For what it’s worth, I saw the zip-tie approach on all of the rental cars I saw in South Africa over the last 5 months, including about 4 that we rented (VW Polos, and one Chevy Spark). Ugly? Yes. Effective? I have to think that given the conditions of the roads in SA, Avis has tested it pretty severely. Plus, there are all the US drivers like me who whack the left curb for a while getting used to driving on the left.


It is interesting. We are not finding pothole free roads nowadays. How did you manage to keep hubcaps intact?

Do we need to look for any spec/strength in Zip-tie to use with hubcaps?


Good to know about your dabbing of anti seize . Is it a one-time solution or we need to do, whenever we remove hubcaps?

Do you apply this only for Wire retainer?

My '05 Camry has had crappy aftermarket hubcaps since 2008 (when we go it), they come off very easily if you pull. But we haven’t had issues with it coming off while driving. My wife would not really avoid potholes and my teenage learned how to drive on this car with a lot of curbs being traumatized in the process!

“Do we need to look for any spec/strength in Zip-tie to use with hubcaps?”

no, they have many hundreds of pounds of breaking strength. You only need ten pounds or so. Try breaking one yourself.

@RIMD Toyota. The plastic tabs on the back side of the wheel cover is where I lube them.

I know this sound backwards, but the lube allows the clip to return to is proper position (tighter) instead of working it’s way loose. Even the old style hub caps with the metal tabs.
Where ever the two pieces join.

As we all know Anti Seize does not get washed away too easy from the weather and a little goes a long way. Great for those chapped lips too and once you’ve used it for the grandchilds diaper rash…you’ll never have to worry about having to babysit again.

My feeling is that The wire retainer or metal clips rust and that “rust dust” binds the clips up so that they cannot spring back tight on the next bump. Little by little they get closer to popping off and once they get too far they are gone.

I’m too tired and my brain just cannot think of a better way to explain it right now.


Duct tape.
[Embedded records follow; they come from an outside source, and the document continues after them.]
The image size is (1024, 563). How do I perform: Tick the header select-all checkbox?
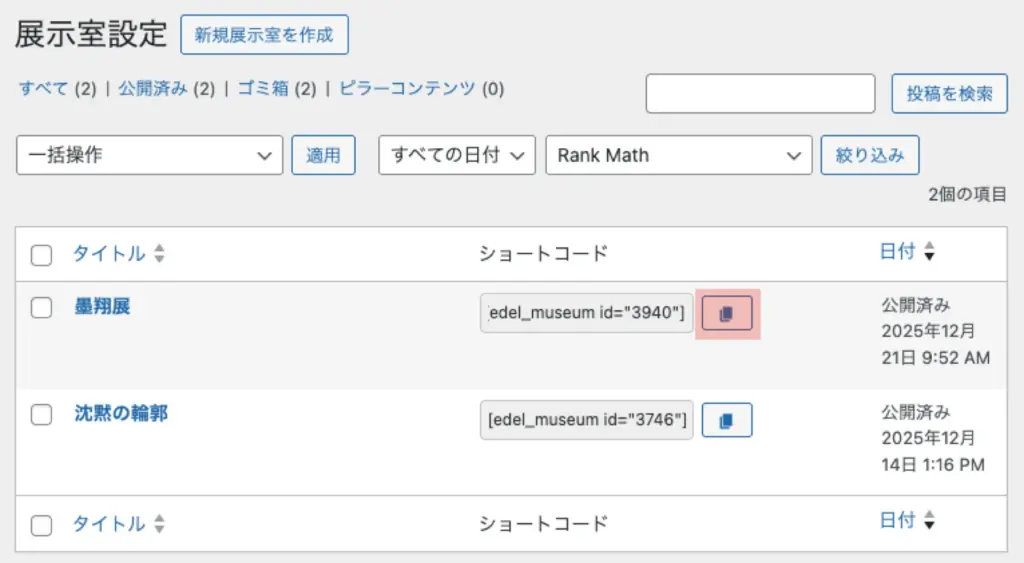pos(41,255)
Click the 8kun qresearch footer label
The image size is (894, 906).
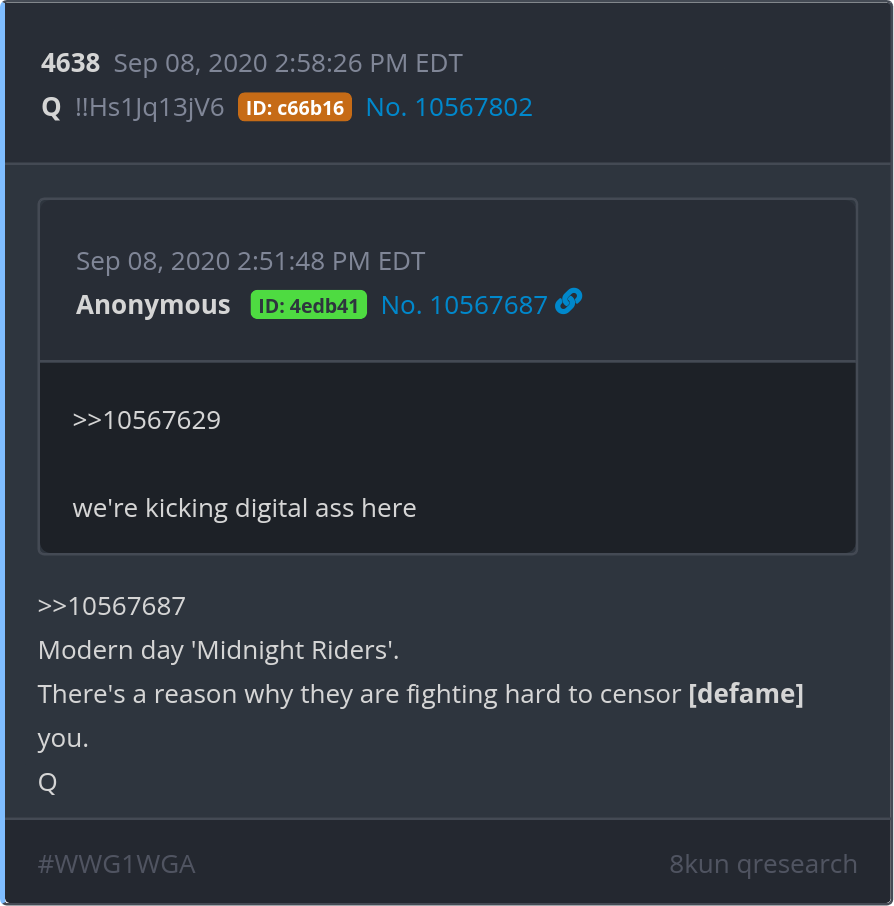tap(763, 864)
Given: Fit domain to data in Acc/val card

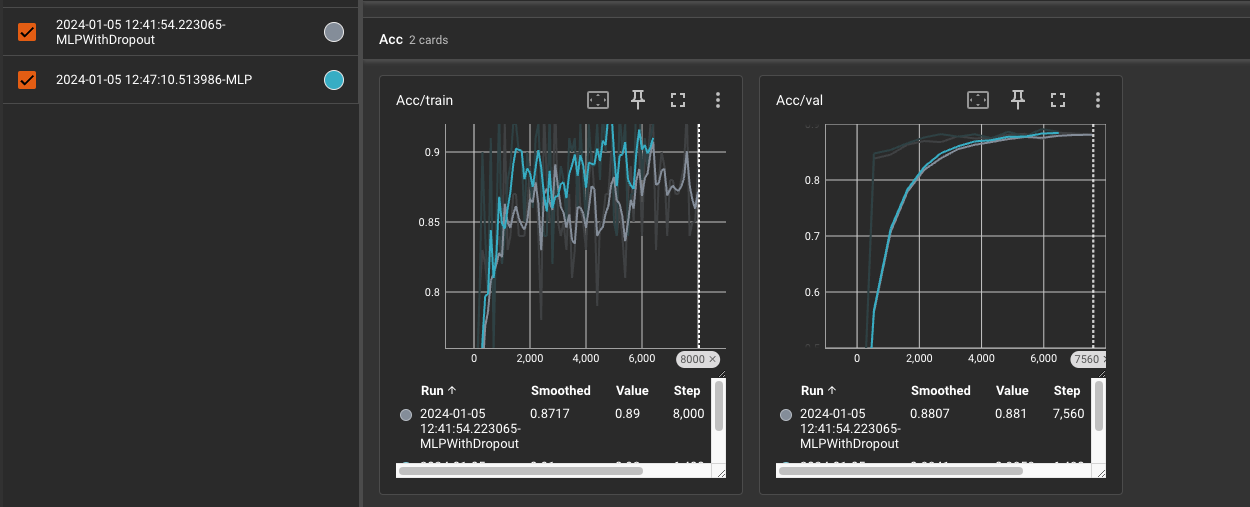Looking at the screenshot, I should click(978, 100).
Js

I think it was our 96 Accord…where the hub-cap (or wheel covers) were held in place with the lug-nuts. Never had an issue with them flying off.
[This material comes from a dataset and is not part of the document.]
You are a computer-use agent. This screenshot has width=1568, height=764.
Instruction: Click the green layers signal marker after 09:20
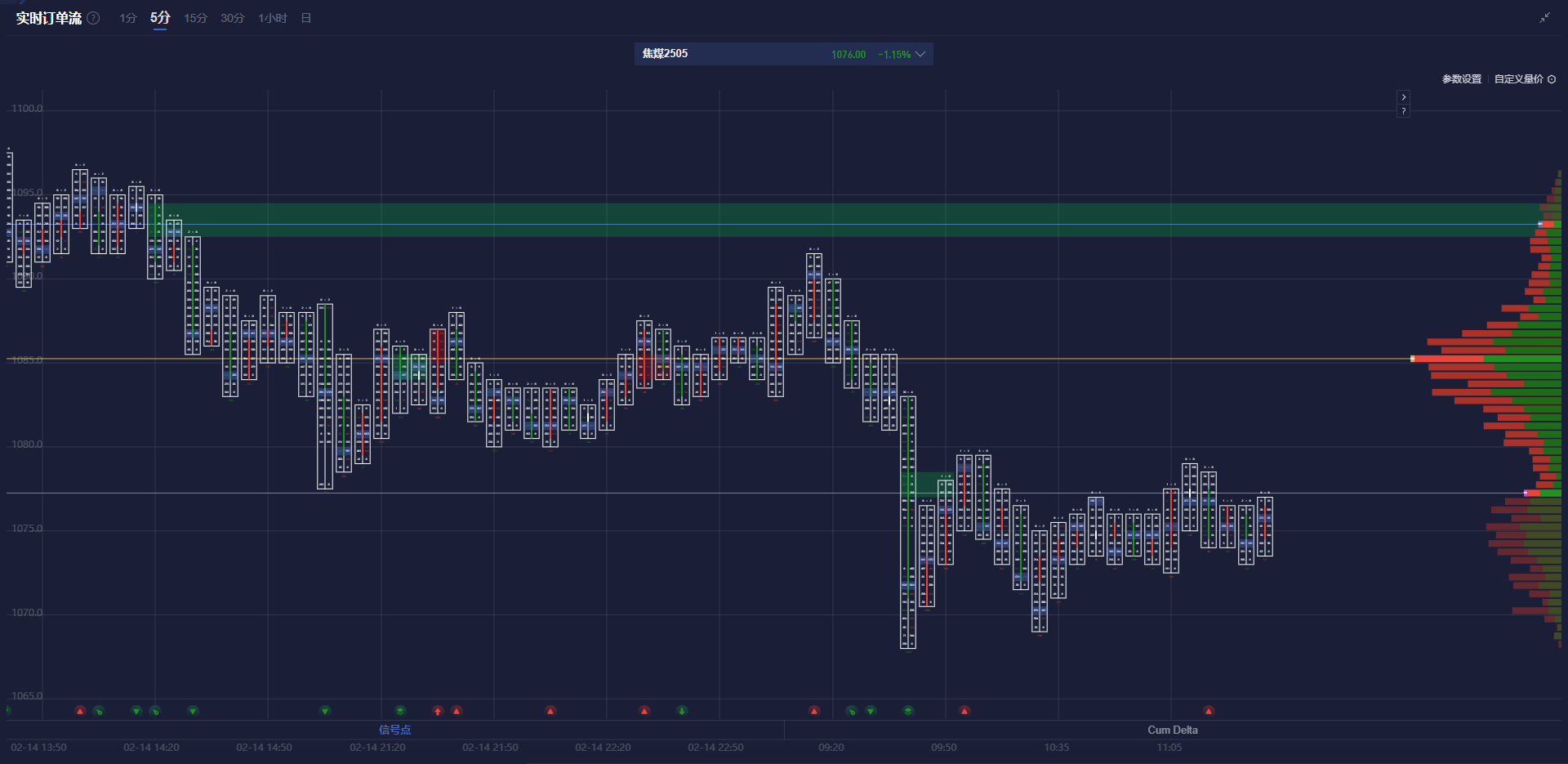908,711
TSM- there is no need to deal with the hubcap on a dark and rainy night. Just take the wheel off and throw the hubcap in the trunk. Then at your leisure, remove the appropriate 3 lug nuts ( you don’t have to jack up the car and snap the hubcap over the 2 lugs . Then put the other 3 nuts on.
Here in the Buffalo area, it is very hard to keep hubcaps on, the clips rust to pieces, you can’t lose the Chrysler type.
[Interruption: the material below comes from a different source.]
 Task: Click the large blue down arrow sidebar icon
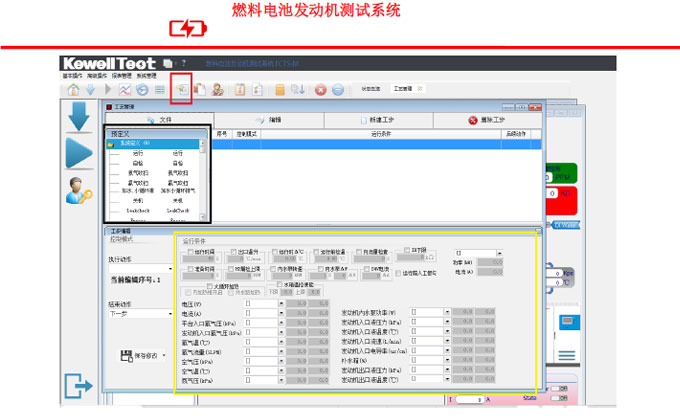pos(79,117)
My few cars that had these hubcaps(95 Civic and Subaru) actually used the lug nuts to secure the hub cap(plastic) to the wheel. A superior design in terms of not losing it. Not sure why other car makers did not do this simple but effective design.

One drawback to the Honda OEM wheel covers is that the lug nuts show - and if you’ve used them a couple times for rotating tires or swapping wheels for the seasons, the lug nuts get rusty. They look bad. I’ve stored away my OEM Honda covers and have had a couple sets of aftermarket wheel covers that snap onto the wheels. They look good, cover the lug nuts, and last a few years before getting scarred up from the occasional curb scrape (I am married.) I’ve only had one fall off, probably because one of its tabs had broken so it was on rather weakly and with uneven tension.

One drawback to the Honda OEM wheel covers is that the lug nuts show - and if you've used them a couple times for rotating tires or swapping wheels for the seasons, the lug nuts get rusty

The lug nuts show on every vehicle I’ve owned that had mag/chrome wheels…so what. The lugs on my wifes Accord were not open ended. They never rusted.

The Honda lug nuts rusted. That was a disappointment because, like you, I didn’t expect them to. I don’t mind that lug nuts show, except if they rust. So, do I take a chance on buying 20 new lug nuts (that may or may not rust) or buying 4 new wheel covers that cover the problem, and look pretty good doing it?

Interesting comment, Mike. I have acorn lugnuts, ten years of age, and none have any evidence of rust whatsoever. Perhaps that closed end is the secret to rust free lugs!